- [GIVEN TEXT]:
----
27 June 2020

Shake It Off—Move On!

Two years ago, I participated in the Rapido! Contest, a biennial event sponsored by the Atlanta Chamber Players.  In brief, the idea is that the participating composers have two weeks to write a piece. Not all contestants win, and I was one of the non-winners. I've made note of this already, so I am not writing to complain, today. One of the specs for the entry that cycle was, music related to dance, so I wrote a set of two:  Dances of Exhilaration and Nonchalance . . . consisting of Revere’s Midnight Reel (War Dance) and the Boston Harbor Heave-Ho (Tea Party Dance)
One reason not to complain about not having won is, I am pleased with what I wrote; indeed, I arranged the latter for “my band”

Was my piece perhaps too “retro” for the judges?  No matter.

If at first, you do not succeed . . . so I enrolled for this year’s Rapido! cycle.
----
- [ACTIVITY]: According to the Rapido! Contest post, which organization sponsors the contest? The entries after this point are separate material, unconnected to the Rapido! Contest post.
----
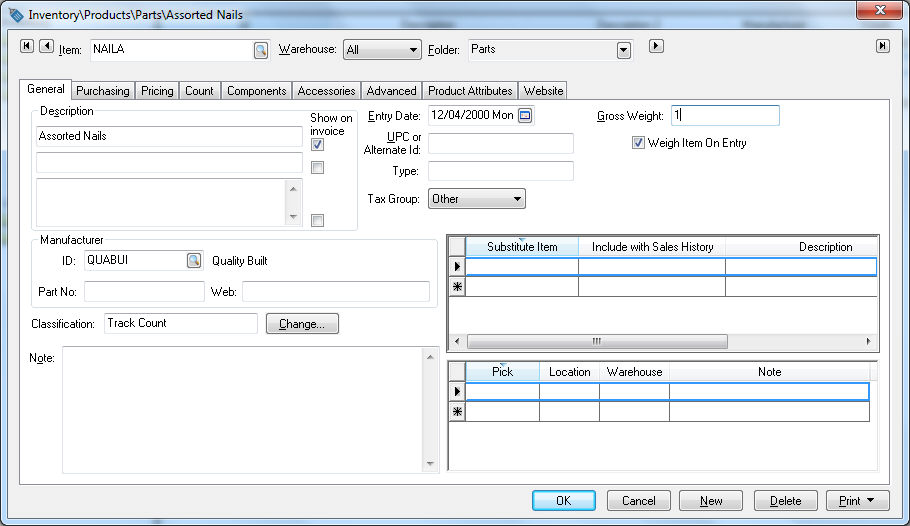910x526 pixels.
Task: Jump to the last item record
Action: pyautogui.click(x=882, y=46)
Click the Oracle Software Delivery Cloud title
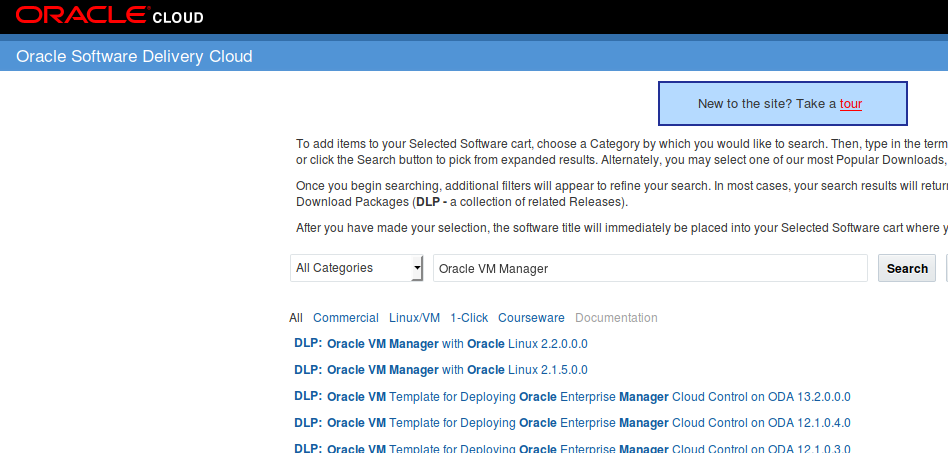The image size is (948, 453). pos(134,56)
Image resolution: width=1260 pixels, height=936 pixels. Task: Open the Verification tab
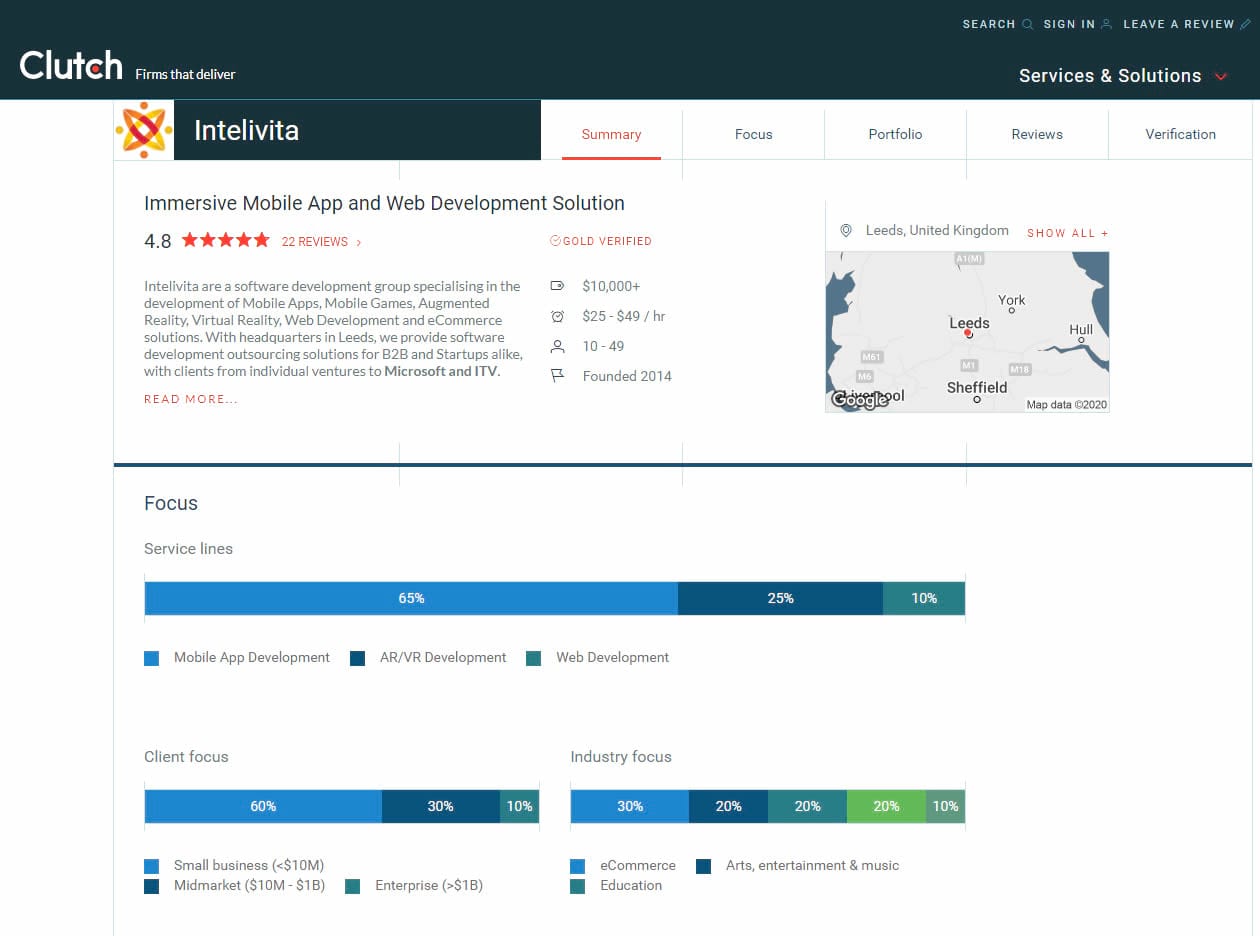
----
- [EXERCISE ANSWER]: The Atlanta Chamber Players.